A Sound Investment

Stern Family
Eric Stern and his family. Photo: Abby Cohn.

Eric Stern’s job takes him globetrotting. But when he isn’t away, the Cal alumnus has a standing dinner date. You’ll find him around the family table, savoring a meal and catching up with his wife, Rachel Kaganoff Stern, and their school-aged sons, Henri and Jonah.

“We have a deal,” explains Stern, a Los Angeles-based senior vice president for the Capital Group 
investment management firm. “I work long hours but if I’m in town, I’m home every night at 6 o’clock and we have a family dinner. It’s a really great time for us.”

Motivated by his love of family and super-sized enthusiasm for his wife’s culinary skills — Rachel, a Princeton alumna, is a talented home chef and food blogger — Stern makes good on his 6 pm commitment. “My boys are learning to be very good sous-chefs,” he notes.

The Sterns lead full and busy lives. Cognizant of their fortunate paths, they are public-spirited supporters of their communities and its valuable institutions.

Though nearly 400 miles and more than two decades removed from UC Berkeley, Eric Stern has a powerful allegiance to his alma mater. He wants to ensure its continued excellence as a top public research and teaching university. To that end, the Sterns have created the Eric H. and Rachel K. Stern Health Sciences Graduate Student Award, an endowment providing fellowship funding for students in health and biomedical sciences at Berkeley.

“I feel so strongly that Cal is a resource to the state of California, the country and the world,” says Stern, a Phi Beta Kappa recipient who earned his B.S. in business administration in 1987. “It’s a fabulous institution.”

Stern, a fourth-generation Californian and triathlete-in-training, grew up in Burlingame. Both his parents attended UC Berkeley; their first date was at the venerable local pub Larry Blakes.

“I loved my time at Cal,” Stern says. “I wouldn’t trade it for the world.” He credits Berkeley with teaching him independence and self-sufficiency.

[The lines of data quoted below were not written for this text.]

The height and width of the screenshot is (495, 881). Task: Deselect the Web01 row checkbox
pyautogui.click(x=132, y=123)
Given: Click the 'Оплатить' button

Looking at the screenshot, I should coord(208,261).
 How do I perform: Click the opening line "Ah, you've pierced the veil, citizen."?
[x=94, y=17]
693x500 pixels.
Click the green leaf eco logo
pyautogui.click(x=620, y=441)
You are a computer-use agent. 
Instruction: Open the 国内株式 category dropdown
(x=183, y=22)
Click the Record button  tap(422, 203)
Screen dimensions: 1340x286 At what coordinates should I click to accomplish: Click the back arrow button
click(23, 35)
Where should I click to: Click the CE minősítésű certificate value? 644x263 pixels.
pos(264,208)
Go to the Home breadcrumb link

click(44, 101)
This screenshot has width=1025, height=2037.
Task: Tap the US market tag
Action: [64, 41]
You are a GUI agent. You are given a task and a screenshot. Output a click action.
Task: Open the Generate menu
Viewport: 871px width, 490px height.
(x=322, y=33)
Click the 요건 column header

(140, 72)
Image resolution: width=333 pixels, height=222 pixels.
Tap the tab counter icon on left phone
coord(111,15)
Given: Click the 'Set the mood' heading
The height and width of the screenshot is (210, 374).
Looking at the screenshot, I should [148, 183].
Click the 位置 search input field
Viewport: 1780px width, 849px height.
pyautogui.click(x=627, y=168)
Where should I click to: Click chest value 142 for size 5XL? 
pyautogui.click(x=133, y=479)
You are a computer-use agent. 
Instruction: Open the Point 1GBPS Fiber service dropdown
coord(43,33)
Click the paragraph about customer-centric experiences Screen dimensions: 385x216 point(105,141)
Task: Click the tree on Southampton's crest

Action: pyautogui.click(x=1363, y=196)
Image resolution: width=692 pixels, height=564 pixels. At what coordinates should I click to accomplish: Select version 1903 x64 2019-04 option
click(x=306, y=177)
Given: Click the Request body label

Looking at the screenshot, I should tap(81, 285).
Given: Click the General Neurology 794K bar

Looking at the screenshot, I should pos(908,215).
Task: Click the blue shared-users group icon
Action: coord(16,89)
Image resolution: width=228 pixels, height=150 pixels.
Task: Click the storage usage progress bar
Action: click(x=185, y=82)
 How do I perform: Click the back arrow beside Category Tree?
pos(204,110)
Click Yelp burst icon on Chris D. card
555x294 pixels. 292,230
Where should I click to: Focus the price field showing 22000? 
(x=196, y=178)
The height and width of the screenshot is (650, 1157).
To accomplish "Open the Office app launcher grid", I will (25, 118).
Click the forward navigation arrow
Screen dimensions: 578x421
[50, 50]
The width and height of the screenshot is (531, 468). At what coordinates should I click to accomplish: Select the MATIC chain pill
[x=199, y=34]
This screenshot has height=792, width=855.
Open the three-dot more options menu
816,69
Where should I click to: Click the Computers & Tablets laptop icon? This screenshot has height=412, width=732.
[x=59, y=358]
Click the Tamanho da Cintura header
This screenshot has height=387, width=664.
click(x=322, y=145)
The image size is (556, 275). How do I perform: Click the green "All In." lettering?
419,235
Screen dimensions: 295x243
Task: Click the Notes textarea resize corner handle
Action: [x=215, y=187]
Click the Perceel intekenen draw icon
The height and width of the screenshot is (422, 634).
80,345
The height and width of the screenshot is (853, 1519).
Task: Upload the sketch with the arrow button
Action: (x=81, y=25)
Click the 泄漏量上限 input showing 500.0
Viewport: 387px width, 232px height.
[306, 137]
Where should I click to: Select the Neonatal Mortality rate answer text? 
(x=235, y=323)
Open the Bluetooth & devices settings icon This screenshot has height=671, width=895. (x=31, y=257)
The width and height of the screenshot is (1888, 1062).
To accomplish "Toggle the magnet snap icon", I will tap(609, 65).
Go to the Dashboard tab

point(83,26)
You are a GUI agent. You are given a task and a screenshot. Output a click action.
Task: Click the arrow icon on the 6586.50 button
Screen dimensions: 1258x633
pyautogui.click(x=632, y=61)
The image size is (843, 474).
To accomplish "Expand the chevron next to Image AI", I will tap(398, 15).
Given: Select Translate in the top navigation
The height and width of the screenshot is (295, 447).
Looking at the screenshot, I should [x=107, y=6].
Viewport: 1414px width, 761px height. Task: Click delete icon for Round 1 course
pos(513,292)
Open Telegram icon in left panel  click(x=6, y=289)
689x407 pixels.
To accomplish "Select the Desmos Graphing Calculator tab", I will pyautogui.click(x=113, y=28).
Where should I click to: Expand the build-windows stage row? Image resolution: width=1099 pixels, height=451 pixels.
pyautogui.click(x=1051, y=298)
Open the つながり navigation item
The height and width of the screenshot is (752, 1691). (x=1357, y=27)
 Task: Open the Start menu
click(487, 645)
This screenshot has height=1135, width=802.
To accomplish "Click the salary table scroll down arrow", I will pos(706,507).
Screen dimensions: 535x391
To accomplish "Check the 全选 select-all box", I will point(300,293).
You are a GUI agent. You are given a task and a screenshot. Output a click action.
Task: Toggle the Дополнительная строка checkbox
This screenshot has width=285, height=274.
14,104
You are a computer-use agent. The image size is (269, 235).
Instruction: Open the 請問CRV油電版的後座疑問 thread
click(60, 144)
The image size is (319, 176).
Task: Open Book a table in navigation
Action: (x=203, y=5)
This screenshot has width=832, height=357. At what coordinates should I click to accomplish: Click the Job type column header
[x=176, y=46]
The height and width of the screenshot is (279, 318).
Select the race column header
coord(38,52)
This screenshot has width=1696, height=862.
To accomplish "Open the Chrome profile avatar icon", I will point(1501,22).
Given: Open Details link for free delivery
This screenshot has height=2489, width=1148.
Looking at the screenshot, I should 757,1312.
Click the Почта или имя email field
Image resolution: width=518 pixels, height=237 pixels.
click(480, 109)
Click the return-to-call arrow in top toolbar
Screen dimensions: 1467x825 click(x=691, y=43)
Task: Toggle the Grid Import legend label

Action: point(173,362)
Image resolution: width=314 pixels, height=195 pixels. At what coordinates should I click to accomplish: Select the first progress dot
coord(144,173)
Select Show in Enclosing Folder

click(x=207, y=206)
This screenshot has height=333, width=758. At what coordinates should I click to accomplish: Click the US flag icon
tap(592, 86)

A gifted student with a knack for finance, Stern plunged into the campus’s political and social life. He was an ASUC senator and served as treasurer of Sigma Alpha Mu fraternity.

After graduation, Stern worked for two years and then headed to Stanford for an M.B.A. In 1991, he landed a job at the Capital Group — and has been there ever since. “I’m really happy with what I do,” says Stern, a portfolio manager for large institutional clients.

The Sterns have been married since 1994. Rachel Stern, a former political scientist at the Rand Corp., is active in volunteer and political causes and has her own food blog, www.insidethekaganoffkitchen.com.

Her close ties to Princeton inspired Eric Stern to re-engage with Berkeley. Aware of the particular challenges facing the public university, “I realized what a need there was for Cal alums to step up.”

The Sterns wanted to make a gift with personal meaning — and high impact for UC Berkeley and beyond. As a research analyst earlier in his career, Stern was intrigued by the potential of the human genome project. He was likewise excited by the breakthrough work emanating from the Berkeley Health Sciences Initiative.

The couple considers graduate students vital to “the lifeblood of the campus” through their involvement in cutting-edge research and the ever-important mission of undergraduate education. With their fellowship, the Sterns concluded they could help Berkeley continue to attract “the best and the brightest” while making a significant contribution to a world-class — and beloved — institution.

For the Sterns, it’s been an investment worth making.